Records

>>>>

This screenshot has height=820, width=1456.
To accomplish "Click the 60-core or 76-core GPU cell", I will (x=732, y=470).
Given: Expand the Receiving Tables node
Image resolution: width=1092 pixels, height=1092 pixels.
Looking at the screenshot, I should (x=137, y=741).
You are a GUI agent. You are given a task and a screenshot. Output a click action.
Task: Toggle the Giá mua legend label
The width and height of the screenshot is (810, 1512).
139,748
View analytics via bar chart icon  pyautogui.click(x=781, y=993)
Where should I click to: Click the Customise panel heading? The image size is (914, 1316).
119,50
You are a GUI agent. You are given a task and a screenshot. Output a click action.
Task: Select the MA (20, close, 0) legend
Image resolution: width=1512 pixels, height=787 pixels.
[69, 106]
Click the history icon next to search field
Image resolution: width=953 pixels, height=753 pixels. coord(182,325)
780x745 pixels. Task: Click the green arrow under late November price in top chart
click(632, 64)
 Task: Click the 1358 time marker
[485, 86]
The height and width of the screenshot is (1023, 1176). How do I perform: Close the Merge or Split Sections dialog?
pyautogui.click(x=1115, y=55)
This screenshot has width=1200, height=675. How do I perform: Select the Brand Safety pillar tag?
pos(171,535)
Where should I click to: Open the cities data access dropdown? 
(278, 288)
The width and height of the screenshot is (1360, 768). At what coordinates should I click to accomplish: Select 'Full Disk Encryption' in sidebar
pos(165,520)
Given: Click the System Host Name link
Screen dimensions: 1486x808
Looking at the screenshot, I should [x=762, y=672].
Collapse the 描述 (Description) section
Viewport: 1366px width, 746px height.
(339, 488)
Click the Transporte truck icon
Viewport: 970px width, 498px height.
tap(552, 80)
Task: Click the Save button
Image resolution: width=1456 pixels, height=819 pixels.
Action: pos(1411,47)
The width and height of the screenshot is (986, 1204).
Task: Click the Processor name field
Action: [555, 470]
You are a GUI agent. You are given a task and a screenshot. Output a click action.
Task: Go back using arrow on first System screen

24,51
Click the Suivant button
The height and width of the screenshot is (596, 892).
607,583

<<<<

Exercise: Retype every line of the listing above word for word.

Result for this task:
This screenshot has height=820, width=1456.
To accomplish "Click the 60-core or 76-core GPU cell", I will (x=732, y=470).
Given: Expand the Receiving Tables node
Image resolution: width=1092 pixels, height=1092 pixels.
Looking at the screenshot, I should (x=137, y=741).
You are a GUI agent. You are given a task and a screenshot. Output a click action.
Task: Toggle the Giá mua legend label
The width and height of the screenshot is (810, 1512).
139,748
View analytics via bar chart icon  pyautogui.click(x=781, y=993)
Where should I click to: Click the Customise panel heading? The image size is (914, 1316).
119,50
You are a GUI agent. You are given a task and a screenshot. Output a click action.
Task: Select the MA (20, close, 0) legend
Image resolution: width=1512 pixels, height=787 pixels.
[69, 106]
Click the history icon next to search field
Image resolution: width=953 pixels, height=753 pixels. coord(182,325)
780x745 pixels. Task: Click the green arrow under late November price in top chart
click(632, 64)
 Task: Click the 1358 time marker
[485, 86]
The height and width of the screenshot is (1023, 1176). How do I perform: Close the Merge or Split Sections dialog?
pyautogui.click(x=1115, y=55)
This screenshot has width=1200, height=675. How do I perform: Select the Brand Safety pillar tag?
pos(171,535)
Where should I click to: Open the cities data access dropdown? 
(278, 288)
The width and height of the screenshot is (1360, 768). At what coordinates should I click to accomplish: Select 'Full Disk Encryption' in sidebar
pos(165,520)
Given: Click the System Host Name link
Screen dimensions: 1486x808
Looking at the screenshot, I should [x=762, y=672].
Collapse the 描述 (Description) section
Viewport: 1366px width, 746px height.
(339, 488)
Click the Transporte truck icon
Viewport: 970px width, 498px height.
tap(552, 80)
Task: Click the Save button
Image resolution: width=1456 pixels, height=819 pixels.
Action: pos(1411,47)
The width and height of the screenshot is (986, 1204).
Task: Click the Processor name field
Action: [555, 470]
You are a GUI agent. You are given a task and a screenshot. Output a click action.
Task: Go back using arrow on first System screen

24,51
Click the Suivant button
The height and width of the screenshot is (596, 892).
607,583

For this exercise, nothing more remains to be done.